Abd-el-Aziz no sabía qué hacer. Ellos eran dos y más corpulentos que él. Decidió tomar una calle lateral y ocultarse en el basurero, detrás de un muro. Instantes después los vio llegar por direcciones opuestas. En ese momento, la muchacha se dio cuenta de que algo no iba bien. Miró a los lados y, al ver que no había otra salida, aceleró el paso hacia el vertedero.

De niño, Abd-el-Aziz siempre salía perdiendo en las peleas del barrio, y Ahmed le hacía llorar sin necesidad de pegarle. Oculto en el vertedero, sintió miedo, pero también una sensación nueva: el deseo de proteger a la muchacha desconocida.

Cogió dos piedras del suelo y se ocultó detrás del muro. Al otro lado, los perseguidores estrechaban el cerco. Cuando llegaron al lado de la muchacha empezaron a insultarla. El recipiente metálico cayó al suelo, vertiendo su contenido sobre la tierra reseca.

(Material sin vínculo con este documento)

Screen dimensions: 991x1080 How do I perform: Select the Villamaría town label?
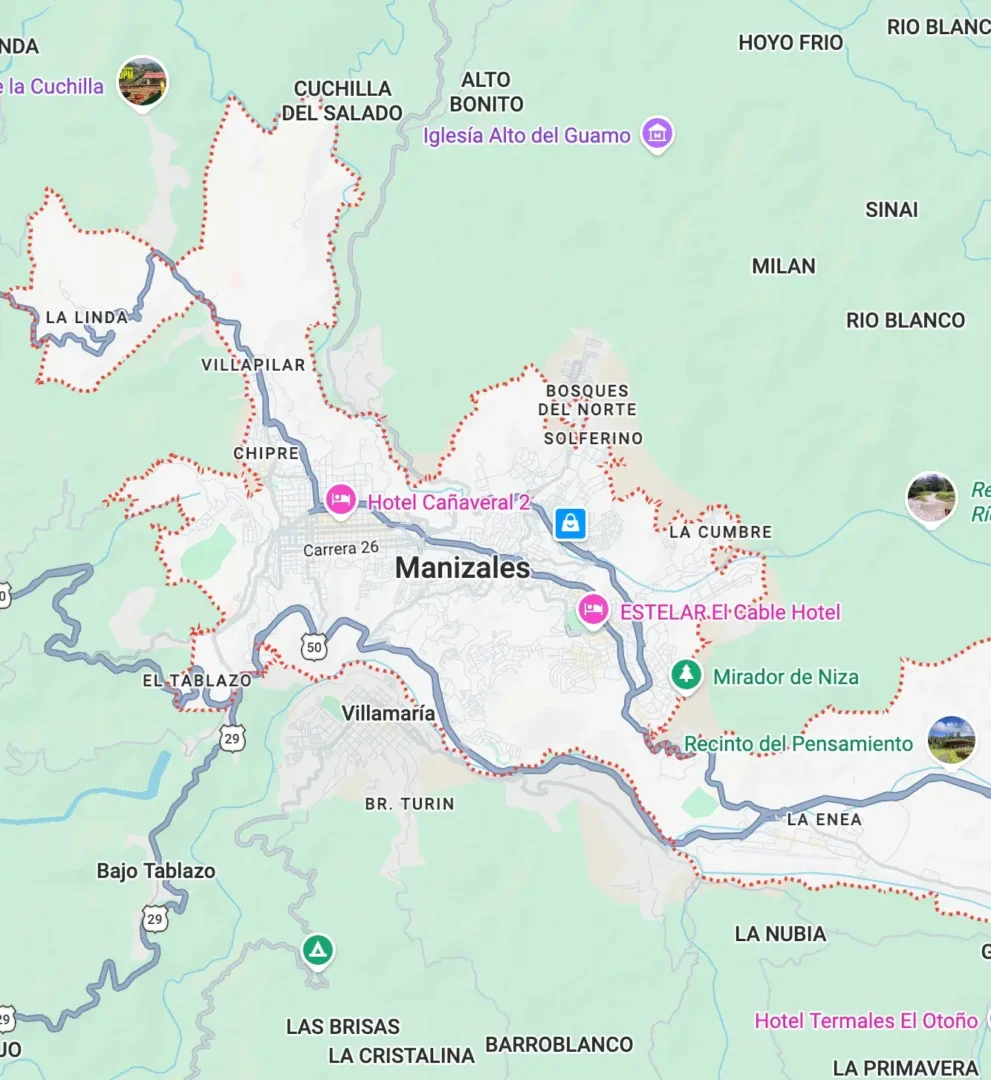(388, 713)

En ese momento, Abd-el-Aziz no era consciente del peligro. Tal vez fue el miedo, o el valor que infunde sobreponerse a él. Se subió al muro y lanzó una piedra contra el más corpulento de los jóvenes, al que alcanzó en plena frente. Después alzó la otra piedra en la mano, con la intención de arrojársela al segundo atacante. La muchacha lo miraba asustada, sin saber si catalogarlo como un salvador o una amenaza.

El compañero del chico herido ayudó a éste a levantarse y se marcharon sin volver la vista atrás. Cuando doblaron la calle, Abd-el-Aziz saltó del muro y se plantó delante de la muchacha, cuyas aletas de la nariz se hinchaban y deshinchaban a consecuencia del miedo. Sin mirar a su salvador, la chica cogió el recipiente metálico del suelo y se dio la vuelta para marcharse.

—¿Cómo te llamas? —le preguntó Abd-el-Aziz.

—Asmaa.

Ninguna caricia volvería a estremecerlo tan profundamente como la sonrisa que Asmaa Samir le regaló aquella mañana de invierno. Todo lo bueno y lo malo que acontecería después en su vida sería la consecuencia de ese momento.